▶ _PAGE EXCERPT_:
━━━━━━━━
Love Warrior: A Book Review

lisha
4 min readJul 16, 2023
“Love Warrior” book cover.

“Just when Glennon Doyle Melton was beginning to feel she had it all figured out — three happy children, a doting spouse, and a successful writing career — her husband revealed his infidelity and she was forced to realise that nothing was as it seemed.”

When I was going through dozens of thriller and mystery fantasy book — which is a genre I prefer — on a sale in my campus, I decided I wanted something real for once. After reading the synopsis, I brought “Love Warrior” by Glennon Doyle Melton back home with me.

The memoir progresses from Glennon Doyle’s childhood all the way to her motherhood. It is beautifully told in the book how she views her childhood from an adult perspective and in return, she views her adulthood from a little girl point of view. She paints such a painfully beautiful illustration with her words on how the innocence of a pretty little girl everyone used to adore fades into bulimia and alcoholism due to the patriarchal and misogynist expectation of the society.

Her story written in the book includes matters of love, sex, addiction, marriage, motherhood, her rising career, infidelity, her own unique path in finding God, and her flip-flop journey of navigating and listening to oneself.
━━━━━━━━
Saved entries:
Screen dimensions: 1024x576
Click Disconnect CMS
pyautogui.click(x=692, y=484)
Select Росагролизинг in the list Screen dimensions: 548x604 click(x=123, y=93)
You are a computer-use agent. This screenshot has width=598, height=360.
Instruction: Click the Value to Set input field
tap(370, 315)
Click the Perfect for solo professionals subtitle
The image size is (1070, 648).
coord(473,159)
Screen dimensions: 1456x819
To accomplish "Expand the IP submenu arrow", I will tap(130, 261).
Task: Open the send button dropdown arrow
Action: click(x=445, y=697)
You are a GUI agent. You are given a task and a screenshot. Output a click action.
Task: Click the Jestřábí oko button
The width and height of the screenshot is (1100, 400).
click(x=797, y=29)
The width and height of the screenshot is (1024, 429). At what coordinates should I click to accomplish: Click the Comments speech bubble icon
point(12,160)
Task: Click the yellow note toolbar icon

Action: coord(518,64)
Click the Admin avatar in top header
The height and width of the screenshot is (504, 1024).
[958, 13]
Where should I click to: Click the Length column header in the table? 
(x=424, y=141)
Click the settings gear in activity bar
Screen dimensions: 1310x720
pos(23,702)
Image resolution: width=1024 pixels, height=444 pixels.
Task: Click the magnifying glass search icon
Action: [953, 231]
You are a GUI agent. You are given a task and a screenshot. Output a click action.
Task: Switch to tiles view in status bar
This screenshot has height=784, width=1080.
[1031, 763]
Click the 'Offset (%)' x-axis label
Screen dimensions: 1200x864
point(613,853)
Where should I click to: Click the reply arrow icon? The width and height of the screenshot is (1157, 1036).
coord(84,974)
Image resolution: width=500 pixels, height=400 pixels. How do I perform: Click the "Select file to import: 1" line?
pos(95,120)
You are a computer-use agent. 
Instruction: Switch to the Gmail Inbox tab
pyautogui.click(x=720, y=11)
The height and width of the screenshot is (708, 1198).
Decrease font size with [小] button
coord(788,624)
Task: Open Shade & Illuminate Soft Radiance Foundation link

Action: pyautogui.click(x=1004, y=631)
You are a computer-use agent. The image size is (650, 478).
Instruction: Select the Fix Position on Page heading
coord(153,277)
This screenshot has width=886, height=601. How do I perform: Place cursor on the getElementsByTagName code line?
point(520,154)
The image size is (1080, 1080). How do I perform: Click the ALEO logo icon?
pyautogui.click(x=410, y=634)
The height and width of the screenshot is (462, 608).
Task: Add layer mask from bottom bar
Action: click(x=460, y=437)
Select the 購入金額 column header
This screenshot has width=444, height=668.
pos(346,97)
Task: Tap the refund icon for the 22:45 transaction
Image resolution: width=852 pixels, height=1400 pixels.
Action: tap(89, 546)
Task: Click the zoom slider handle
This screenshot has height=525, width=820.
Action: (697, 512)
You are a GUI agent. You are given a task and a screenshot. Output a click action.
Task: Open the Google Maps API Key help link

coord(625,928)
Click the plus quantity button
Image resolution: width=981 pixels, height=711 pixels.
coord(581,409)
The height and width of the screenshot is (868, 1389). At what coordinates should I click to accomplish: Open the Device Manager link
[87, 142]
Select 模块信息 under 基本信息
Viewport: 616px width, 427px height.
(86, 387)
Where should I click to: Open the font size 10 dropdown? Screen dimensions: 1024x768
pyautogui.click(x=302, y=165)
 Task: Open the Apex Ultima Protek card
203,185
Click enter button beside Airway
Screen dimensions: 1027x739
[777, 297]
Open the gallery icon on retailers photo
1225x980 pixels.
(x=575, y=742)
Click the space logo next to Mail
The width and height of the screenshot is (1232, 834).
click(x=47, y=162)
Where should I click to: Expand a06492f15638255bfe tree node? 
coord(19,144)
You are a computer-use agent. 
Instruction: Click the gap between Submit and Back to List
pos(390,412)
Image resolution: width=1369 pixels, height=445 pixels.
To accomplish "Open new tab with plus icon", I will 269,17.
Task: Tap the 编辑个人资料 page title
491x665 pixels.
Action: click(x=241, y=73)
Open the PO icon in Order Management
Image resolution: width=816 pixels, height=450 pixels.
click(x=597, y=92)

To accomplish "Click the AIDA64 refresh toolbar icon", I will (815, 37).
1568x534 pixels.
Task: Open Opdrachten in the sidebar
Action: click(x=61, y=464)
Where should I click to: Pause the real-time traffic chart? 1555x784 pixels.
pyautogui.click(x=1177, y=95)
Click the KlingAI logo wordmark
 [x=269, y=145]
━━━━━━━━
▶ _REQUIRED ACTION 1_:
Answer these questions using the Love Warrior review:
(a) Which genre does the reviewer say they prefer?
(b) According to the quoted synopsis, what did Glennon Doyle Melton's husband reveal?
(c) Between which two stages of Glennon Doyle's life does the memoir progress?
▶ _REQUIRED ACTION 2_: Reproduce the Love Warrior review word for word, starting with "When I was going" and going on through "of the society.".

▶ _TASK OUTPUT 1_:
(a) Thriller and mystery fantasy.
(b) His infidelity.
(c) From her childhood to her motherhood.

▶ _TASK OUTPUT 2_:
When I was going through dozens of thriller and mystery fantasy book — which is a genre I prefer — on a sale in my campus, I decided I wanted something real for once. After reading the synopsis, I brought “Love Warrior” by Glennon Doyle Melton back home with me.

The memoir progresses from Glennon Doyle’s childhood all the way to her motherhood. It is beautifully told in the book how she views her childhood from an adult perspective and in return, she views her adulthood from a little girl point of view. She paints such a painfully beautiful illustration with her words on how the innocence of a pretty little girl everyone used to adore fades into bulimia and alcoholism due to the patriarchal and misogynist expectation of the society.